IL PROFESSORE

Back at school, “Il professore” did not introduce any new monetary policy measures, but did maintain the pressure to generate good figures. At this meeting, he left the key ECB interest rate and the pace of asset purchases unchanged:

  • Main Refinancing: 0.05%
  • Deposit Facility: -0.20%
  • Marginal Lending facility: 0.30%

PSPP programme and rate:

  • The ECB has raised the issue share limit of its asset purchase programme from 25% to 33% following a 6-month review. The ECB will firmly implement its asset-buying programme until at least September 2016 and for as long as is necessary to restore medium-term price stability.
  • Mario Draghi continued to emphasise that the Governing Council was ready to adjust the size and duration of QE, if needed.

The economy:

  • The ECB delivered a more dovish statement.
  • The ECB revised its inflation and growth projections to the downside with the revisions of the HICP. Risks remain on the downside: inflation forecasts, have been revised down to 0.1%, 1.1% and 1.7% for the coming years (from 0.3%, 1.5% and 1.8%), due to lower oil prices. The ECB cut its oil-price assumption to 55.3$ from 63.8$. Draghi also mentioned that the low or negative inflation in the months to come is likely to be mostly transitory, as it is related to commodity prices.
  • GDP growth was revised down to 1.4% this year and 1.7% next year, and 1.8% in 2017 (from 1.5%, 1.9% and 2%), mainly due to lower external demand. Draghi also mentioned that the emerging market slowdown would weigh on global growth.
  • Draghi denounced the idea that it had become increasingly difficult to stimulate growth with monetary policy measures: “So we have evidence that our monetary policy works. At the same time, we have the rest of the world, and we have these effects that we've observed over the last few weeks – perhaps more than a few weeks; especially in the last few weeks – so we'll have to see whether these effects are transitory or are permanent.”

For now, the ECB is just underlining that QE is a flexible tool that could be improved to get what the Institution wants.

A YEAR OF CONVENTIONAL AND UNCONVENTIONAL MEASURES

Just one year ago, Mario Draghi announced a final rate cut at the ECB meeting, when he significantly evoked the use of unconventional measures. Since then, several actions have been undertaken by the ECB, and a QE programme launched.

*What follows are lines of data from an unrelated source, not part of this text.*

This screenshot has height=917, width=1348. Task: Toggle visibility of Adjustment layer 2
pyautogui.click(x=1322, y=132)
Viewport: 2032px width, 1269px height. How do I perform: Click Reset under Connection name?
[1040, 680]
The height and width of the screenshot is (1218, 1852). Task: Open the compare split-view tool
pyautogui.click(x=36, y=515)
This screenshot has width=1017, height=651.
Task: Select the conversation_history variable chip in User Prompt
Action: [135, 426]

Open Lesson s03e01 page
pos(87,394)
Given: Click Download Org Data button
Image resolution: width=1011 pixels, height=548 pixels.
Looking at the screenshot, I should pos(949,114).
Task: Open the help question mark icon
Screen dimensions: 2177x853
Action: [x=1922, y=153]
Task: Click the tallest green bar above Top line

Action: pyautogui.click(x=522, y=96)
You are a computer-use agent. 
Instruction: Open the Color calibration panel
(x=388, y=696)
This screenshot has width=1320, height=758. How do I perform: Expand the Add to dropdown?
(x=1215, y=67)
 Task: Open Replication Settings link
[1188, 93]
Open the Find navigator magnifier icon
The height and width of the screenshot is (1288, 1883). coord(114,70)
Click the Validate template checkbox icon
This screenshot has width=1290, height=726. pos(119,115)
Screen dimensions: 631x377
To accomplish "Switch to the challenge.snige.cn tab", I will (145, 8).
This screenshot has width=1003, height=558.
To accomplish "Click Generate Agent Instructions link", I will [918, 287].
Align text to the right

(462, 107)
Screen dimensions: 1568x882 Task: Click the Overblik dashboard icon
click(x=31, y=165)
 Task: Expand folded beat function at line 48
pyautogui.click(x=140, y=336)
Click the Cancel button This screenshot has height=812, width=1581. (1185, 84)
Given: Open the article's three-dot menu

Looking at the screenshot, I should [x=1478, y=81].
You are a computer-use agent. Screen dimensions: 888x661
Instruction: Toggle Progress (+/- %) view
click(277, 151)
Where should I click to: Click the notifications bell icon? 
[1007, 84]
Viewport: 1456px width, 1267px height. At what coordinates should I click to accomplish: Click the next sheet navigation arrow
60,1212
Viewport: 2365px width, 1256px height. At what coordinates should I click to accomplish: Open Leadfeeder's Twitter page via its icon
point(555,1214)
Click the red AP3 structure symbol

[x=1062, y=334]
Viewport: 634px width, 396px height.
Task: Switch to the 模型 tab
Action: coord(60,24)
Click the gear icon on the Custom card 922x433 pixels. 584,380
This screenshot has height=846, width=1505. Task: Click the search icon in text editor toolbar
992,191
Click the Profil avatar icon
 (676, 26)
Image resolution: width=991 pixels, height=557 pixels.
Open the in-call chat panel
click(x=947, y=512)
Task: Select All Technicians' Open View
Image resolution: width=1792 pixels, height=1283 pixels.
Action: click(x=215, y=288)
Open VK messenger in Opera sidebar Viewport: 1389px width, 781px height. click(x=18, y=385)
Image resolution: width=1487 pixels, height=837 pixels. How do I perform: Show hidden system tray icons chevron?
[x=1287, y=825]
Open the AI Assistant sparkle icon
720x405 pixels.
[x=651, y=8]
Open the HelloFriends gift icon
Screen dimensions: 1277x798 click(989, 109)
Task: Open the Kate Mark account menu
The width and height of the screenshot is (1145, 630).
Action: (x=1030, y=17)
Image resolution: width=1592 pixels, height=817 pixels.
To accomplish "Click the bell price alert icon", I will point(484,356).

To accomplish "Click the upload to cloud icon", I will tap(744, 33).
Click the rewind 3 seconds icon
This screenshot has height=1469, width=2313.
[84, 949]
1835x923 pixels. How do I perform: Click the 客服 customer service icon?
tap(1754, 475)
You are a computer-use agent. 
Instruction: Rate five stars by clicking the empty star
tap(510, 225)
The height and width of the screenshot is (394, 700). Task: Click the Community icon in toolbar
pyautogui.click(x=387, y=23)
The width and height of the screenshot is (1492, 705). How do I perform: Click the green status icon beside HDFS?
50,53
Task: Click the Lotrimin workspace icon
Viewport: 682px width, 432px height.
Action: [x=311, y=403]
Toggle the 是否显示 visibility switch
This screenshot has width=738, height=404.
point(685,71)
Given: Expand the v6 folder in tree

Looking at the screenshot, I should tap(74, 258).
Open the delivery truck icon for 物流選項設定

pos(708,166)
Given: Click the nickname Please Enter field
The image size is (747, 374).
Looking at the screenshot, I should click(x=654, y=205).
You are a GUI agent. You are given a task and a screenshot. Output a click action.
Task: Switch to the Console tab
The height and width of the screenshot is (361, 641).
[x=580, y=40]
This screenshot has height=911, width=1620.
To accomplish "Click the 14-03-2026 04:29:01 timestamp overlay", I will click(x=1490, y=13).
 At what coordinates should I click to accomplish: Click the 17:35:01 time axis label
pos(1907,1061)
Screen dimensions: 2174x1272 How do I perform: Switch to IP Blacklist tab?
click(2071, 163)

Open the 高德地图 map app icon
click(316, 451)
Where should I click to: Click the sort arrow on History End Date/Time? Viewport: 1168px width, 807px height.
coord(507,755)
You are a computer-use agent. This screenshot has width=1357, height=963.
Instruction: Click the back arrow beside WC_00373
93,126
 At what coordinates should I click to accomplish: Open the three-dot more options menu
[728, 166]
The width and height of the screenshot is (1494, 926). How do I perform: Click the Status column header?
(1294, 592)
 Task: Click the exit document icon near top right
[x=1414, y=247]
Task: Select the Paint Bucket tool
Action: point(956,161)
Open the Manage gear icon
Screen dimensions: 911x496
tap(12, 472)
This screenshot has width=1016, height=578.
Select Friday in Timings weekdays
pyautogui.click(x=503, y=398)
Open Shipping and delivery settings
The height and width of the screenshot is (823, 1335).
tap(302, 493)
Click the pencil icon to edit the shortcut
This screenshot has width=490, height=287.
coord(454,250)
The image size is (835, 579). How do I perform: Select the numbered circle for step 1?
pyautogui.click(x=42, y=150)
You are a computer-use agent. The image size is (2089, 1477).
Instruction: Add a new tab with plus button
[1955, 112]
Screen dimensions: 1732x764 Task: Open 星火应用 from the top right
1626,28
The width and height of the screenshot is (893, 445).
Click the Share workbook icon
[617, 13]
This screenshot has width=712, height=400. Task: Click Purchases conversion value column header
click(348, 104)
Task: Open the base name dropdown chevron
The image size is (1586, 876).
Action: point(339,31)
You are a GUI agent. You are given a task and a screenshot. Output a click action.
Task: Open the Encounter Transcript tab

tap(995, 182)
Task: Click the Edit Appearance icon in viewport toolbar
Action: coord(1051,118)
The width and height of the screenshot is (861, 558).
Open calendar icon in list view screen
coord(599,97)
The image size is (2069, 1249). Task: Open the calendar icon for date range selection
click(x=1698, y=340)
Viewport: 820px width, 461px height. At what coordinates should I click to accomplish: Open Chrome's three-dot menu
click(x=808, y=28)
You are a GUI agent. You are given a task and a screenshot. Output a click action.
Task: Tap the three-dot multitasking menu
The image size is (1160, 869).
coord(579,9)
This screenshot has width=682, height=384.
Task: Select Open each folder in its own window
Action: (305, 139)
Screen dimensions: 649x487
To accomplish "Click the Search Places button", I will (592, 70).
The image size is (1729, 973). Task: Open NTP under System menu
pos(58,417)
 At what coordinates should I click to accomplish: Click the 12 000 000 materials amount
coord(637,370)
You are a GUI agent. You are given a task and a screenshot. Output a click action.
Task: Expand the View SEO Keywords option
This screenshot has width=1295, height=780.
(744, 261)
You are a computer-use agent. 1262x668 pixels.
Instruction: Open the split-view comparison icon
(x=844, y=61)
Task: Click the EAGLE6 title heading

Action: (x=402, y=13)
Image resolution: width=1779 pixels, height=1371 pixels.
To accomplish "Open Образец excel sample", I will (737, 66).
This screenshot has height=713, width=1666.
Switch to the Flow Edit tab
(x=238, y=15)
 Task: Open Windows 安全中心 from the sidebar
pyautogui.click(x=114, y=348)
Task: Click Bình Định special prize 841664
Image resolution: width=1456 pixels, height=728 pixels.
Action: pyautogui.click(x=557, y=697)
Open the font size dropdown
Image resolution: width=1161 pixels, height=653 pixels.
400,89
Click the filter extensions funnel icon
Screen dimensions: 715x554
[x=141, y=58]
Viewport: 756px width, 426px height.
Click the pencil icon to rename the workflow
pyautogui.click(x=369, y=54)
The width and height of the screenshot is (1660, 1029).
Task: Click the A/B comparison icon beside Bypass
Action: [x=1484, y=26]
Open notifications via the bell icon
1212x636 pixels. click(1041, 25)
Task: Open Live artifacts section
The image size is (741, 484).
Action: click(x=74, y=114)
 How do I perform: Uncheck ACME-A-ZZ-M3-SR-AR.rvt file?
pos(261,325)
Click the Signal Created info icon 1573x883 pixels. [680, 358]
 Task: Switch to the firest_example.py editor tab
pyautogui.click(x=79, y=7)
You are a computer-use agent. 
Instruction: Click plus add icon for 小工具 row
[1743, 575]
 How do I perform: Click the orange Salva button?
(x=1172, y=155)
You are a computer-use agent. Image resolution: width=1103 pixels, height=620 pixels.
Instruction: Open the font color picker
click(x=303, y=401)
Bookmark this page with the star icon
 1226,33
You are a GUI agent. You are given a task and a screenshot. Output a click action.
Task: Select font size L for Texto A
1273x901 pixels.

How has the economic and financial situation in the euro area evolved during the last 12 months?

Liquidity

The different measures taken by the ECB have had a strong impact on liquidity excess. The asset-backed securities, covered bonds and public securities purchases programme, as well as the several TLTROs injected at a value of around 400 bn € into the system, increased the liquidity excess to 498 bn € on September 2nd 2015. With a buying path of 60 bn € per month, and with the new TLTROs in September and December, this liquidity will continue to grow until the end of the QE programme in September 2016.

Rates

On the rate side, the EONIA stepped into negative territory, and has been decreasing ever since. It is now fixed between -0.13% and -0.12%, and will decrease even more.

The Euribor has followed the same path. The EURIBOR 3M is now at -0.033%, and the EURIBOR 6M is at 0.039%.

 

The economy

All these measures implemented over the past year have weakened the EUR currency (-15% against the USD) and supported the European economy. Inflation, after being negative, has reverted to positive territory (0.2%) and GDP growth is now at 0.3%. Finally, the unemployment rate has improved and is now at 10.9%.

 

Conclusion

ECB measures

After one year of implementation, the ECB remains concerned about economic growth and inflation. Thus in this market context, the ECB will maintain an accommodative stance for a long period of time.

All these measures (unconventional as well as conventional measures) will maintain a high liquidity excess in the banking system and anchor euro-zone government bond yields in negative or low-level territory.